EXERCISE DETAILS: Return the items from the line with "Training (234, 27)" up to and including the line with "E-learning (275, 27)", copied exactly and with nothing else.

ENTRIES SUPPLIED:
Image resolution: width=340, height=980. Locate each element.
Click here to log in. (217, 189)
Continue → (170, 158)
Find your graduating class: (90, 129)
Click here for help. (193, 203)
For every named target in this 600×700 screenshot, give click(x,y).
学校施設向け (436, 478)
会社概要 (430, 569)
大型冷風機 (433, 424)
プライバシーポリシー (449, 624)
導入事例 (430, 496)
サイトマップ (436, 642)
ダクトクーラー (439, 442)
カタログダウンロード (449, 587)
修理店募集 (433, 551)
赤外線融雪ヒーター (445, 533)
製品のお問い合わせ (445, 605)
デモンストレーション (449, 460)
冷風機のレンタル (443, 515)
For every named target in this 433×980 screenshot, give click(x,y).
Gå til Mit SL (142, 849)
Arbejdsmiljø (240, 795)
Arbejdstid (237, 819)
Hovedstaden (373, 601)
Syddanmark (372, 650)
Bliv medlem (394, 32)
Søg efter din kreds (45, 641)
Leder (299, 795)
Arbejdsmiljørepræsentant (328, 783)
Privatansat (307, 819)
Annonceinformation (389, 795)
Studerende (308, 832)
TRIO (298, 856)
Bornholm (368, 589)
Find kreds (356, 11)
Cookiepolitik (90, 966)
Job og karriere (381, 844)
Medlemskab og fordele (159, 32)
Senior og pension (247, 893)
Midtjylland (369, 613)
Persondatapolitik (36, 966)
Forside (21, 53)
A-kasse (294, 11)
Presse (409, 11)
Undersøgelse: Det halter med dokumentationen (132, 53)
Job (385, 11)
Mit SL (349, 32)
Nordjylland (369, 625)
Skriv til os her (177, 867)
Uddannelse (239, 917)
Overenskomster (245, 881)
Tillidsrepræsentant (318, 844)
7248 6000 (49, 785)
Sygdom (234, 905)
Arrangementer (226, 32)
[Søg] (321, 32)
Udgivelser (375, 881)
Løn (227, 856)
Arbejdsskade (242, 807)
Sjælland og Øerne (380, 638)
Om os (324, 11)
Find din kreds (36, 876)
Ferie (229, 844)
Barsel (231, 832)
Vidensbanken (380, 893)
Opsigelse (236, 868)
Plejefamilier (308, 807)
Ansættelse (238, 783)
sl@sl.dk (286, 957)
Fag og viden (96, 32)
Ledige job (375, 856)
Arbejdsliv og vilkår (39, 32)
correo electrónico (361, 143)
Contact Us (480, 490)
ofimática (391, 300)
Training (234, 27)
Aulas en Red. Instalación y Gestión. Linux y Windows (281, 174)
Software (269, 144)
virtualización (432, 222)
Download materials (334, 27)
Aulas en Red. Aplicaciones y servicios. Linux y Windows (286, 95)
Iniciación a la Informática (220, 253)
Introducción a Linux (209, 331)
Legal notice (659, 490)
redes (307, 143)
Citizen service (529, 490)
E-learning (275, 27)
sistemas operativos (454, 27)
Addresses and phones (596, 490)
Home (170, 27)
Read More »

FINAL ANSWER:
Training (234, 27)
Aulas en Red. Instalación y Gestión. Linux y Windows (281, 174)
Software (269, 144)
virtualización (432, 222)
Download materials (334, 27)
Aulas en Red. Aplicaciones y servicios. Linux y Windows (286, 95)
Iniciación a la Informática (220, 253)
Introducción a Linux (209, 331)
Legal notice (659, 490)
redes (307, 143)
Citizen service (529, 490)
E-learning (275, 27)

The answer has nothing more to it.